In September, 2011 I spent a month in Ghana and helped them start Save the Frogs Ghana. We are registering it as a NGO with the government of Ghana. It will be an independent Save the Frogs working on it’s own. We have written a proposal to help the Squeaker Frog (Arthroleptidae: Arthroleptis) and also to make the Atewa Hills a national park. We are trying to save the Togo Slippery Frog (Conraua derooi) which lives in only two streams and are threatened by mining. They are a fully aquatic frog and swim as fast as a fish.
What is in the works for the future?
Save the Frogs is coming to New York, New Jersey and Connecticut in March 2012. I will be looking for schools and community groups for presentations.
Save the Frogs Day is April 28th and we have a 5k race planned in Seattle and another event in San Francisco. There will be “Ban Atrazine” rallies and we will be raising awareness about it.

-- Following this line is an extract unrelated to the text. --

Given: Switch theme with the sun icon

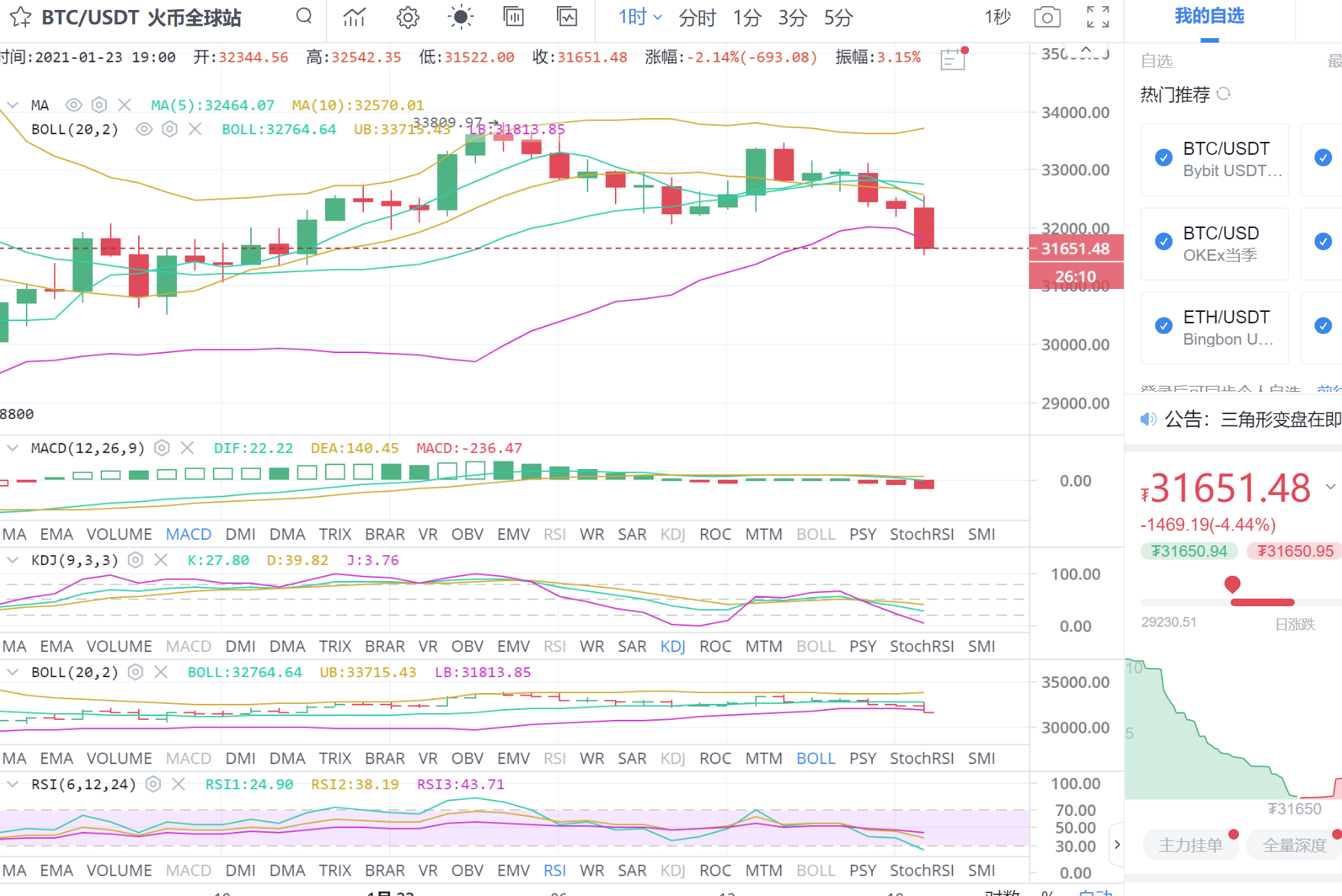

New campaigns include a petition to Governor Gerry Brown to stop the importation of American Bullfrogs. About 3 million are imported to the state of California each year. Being native to the east coast, when they come to California, they eat the native wildlife and they are primarily for pets, dissection and frogs legs in restaurants. They carry the chytrid fungus so are spreading the disease.
Nathan’s Famous is now selling frogs legs and I want to get this to stop. The executive and CEOs have refused to address the issue. They need to take some environmental responsibility.
Helping Save the Frogs Ghana
Ghana is a poor country and frogs are in trouble because of illegal foresting. There are now programs in place to teach mushroom farming and bee keeping which can change a family’s life. We will be working to get the Atewa Hills a national park.